Others questioned PA’s attempt to draw a distinction between the cultural insensitivity it purports to have perpetuated and the racism it claims to not have engaged in, saying that the two are not necessarily mutually exclusive.
Challenging PA’s view that its error was a one-off incident born out of cultural insensitivity alone, Désirée Lim, who teaches Philosophy at Penn State University, commented: “Persistent and wilful ignorance of this nature is not the same thing as an innocent factual error. It is about negligence and not-caring — the implicit judgment that a group is not deserving of proper understanding and accurate portrayal, because it does not merit such efforts from the dominant race.”
“What the PA sought here was to give the superficial impression that they were on board with the celebration,” she added.
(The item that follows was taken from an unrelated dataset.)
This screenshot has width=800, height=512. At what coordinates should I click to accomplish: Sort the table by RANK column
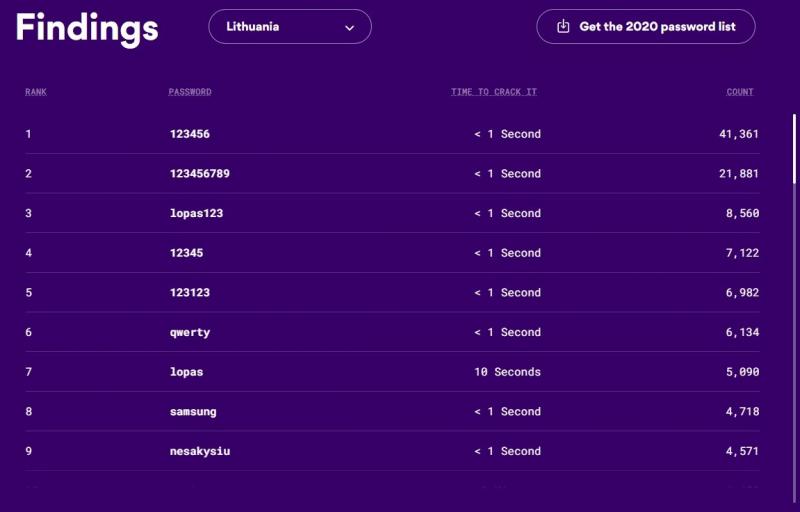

“The PA could have hired willing Malay-Muslims to pose for festive photographs; instead, they thought that any Malay couple would do. Would the Chinese members of the PA who wrote this excuse of a response like it if their family photos were stolen without their consent and used for a completely different context — perhaps placed on an advertisement for a Chinese restaurant in New York?” Assistant Professor Lim said.
Several commenters said that racism goes beyond overt acts of violence and could entail cultural insensitivity such as the kind demonstrated by PA in the case at hand.
“Go to australia or the usa hopefully u can come back being a humble being knowing what it feels to be a minority,” one said.
Another said: “listen to minorities. They are the ones that have to deal with all the racism thrown at their faces.”
Many commenters, including renowned playwright Alfian Sa’at, questioned PA’s motives behind cancelling the meeting with Ms Sarah.
They pointed out that the meeting could have been a precious opportunity to foster PA’s understanding of the lived experiences of racial minorities in Singapore with regard to racism.
“Why are you making it seem as if the meeting you have set up with her is a precious privilege you have extended, to be withdrawn if somehow Ms Sarah fails to abide by your terms?” Mr Alfian questioned.
A couple of commenters highlighted the absurdity of a government institution rejecting dialogue with a person from a minority community in the wake of multiple racist incidents reported in the media, which they view as a form of slamming the door in the faces of minorities and shutting out their genuine concerns regarding their safety and wellbeing.
Many individuals of the Chinese majority race also aired their discontent with PA’s response, explicitly branding the organisation’s error with the standee and its subsequent responses as racist and narrow minded.
Several commenters said that while the standee incident itself did not necessarily tar its work as a community organisation, the defensiveness it displayed in its latest post had served to do so.
The PA’s deflection of blame to Ms Sarah in its follow-up post this time appears to be a form of “bullying” by a public institution against one individual, which many have said is particularly ironic for an organisation aimed at taking into account the people’s views and seeing minorities as significant, equal stakeholders in its goals.
Several commenters also compared the PA’s follow-up statement to that issued by the Ministry of Manpower in former DJ Jade Rasif’s case after a week-long dispute over Ms Jade’s migrant domestic worker’s quarantine order.
Several commenters took a jibe at the PA’s public relations and communications team, wondering how the follow-up post was approved.
They also questioned why the people behind the handling of Ms Sarah’s case remain unnamed in PA’s public statements thus far.
One commenter said that the PA should organise concrete initiatives to “rectify their mistakes and to improve their cultural sensitivities by conducting free classes to other races on Malay and Indian (plus other minorities) festivals, religious norms and cultural sensitivities”.
However, another commenter wondered how mistakes such as that in Ms Sarah’s case could surface despite grassroots organisations representing the interests of the Malay community regularly reaching out to community partners across races and religions.